Top of RECORD SET

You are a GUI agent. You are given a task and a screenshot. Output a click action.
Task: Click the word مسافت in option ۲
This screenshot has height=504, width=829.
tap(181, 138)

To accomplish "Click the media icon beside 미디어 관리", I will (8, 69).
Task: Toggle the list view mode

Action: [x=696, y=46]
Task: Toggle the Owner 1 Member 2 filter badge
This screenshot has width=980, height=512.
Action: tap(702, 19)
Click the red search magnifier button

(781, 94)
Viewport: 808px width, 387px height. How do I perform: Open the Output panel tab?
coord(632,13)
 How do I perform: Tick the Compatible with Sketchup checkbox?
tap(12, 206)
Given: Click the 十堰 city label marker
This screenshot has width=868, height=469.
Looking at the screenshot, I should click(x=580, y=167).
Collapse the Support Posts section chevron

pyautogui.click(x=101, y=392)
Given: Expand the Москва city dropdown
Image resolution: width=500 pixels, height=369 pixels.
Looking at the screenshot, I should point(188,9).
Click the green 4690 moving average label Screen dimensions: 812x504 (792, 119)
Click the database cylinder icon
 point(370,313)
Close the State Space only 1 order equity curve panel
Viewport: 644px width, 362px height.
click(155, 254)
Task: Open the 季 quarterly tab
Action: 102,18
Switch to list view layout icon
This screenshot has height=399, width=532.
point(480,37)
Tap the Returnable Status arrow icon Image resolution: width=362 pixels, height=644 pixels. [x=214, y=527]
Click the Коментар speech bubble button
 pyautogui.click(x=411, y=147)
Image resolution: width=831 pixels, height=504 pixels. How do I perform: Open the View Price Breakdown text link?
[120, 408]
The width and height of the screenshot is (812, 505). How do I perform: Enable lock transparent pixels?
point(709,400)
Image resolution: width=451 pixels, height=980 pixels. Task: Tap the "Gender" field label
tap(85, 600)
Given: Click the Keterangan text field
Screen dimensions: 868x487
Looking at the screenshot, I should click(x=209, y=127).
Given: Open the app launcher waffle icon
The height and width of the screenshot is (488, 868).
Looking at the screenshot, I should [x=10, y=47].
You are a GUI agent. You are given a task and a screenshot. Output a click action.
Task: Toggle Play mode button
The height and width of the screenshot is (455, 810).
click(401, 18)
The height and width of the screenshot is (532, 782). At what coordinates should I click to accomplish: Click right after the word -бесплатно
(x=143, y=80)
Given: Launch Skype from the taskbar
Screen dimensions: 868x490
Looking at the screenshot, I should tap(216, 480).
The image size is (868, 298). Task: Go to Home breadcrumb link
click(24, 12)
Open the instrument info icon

Bottom of RECORD SET

AIM OF THE EXERCISE — Once the line with "Given: Click the 十堰 city label marker" is found in the records above, print exactly that line and every line after it through the line with "Given: Expand the Москва city dropdown".

RESULT —
Given: Click the 十堰 city label marker
This screenshot has width=868, height=469.
Looking at the screenshot, I should click(x=580, y=167).
Collapse the Support Posts section chevron

pyautogui.click(x=101, y=392)
Given: Expand the Москва city dropdown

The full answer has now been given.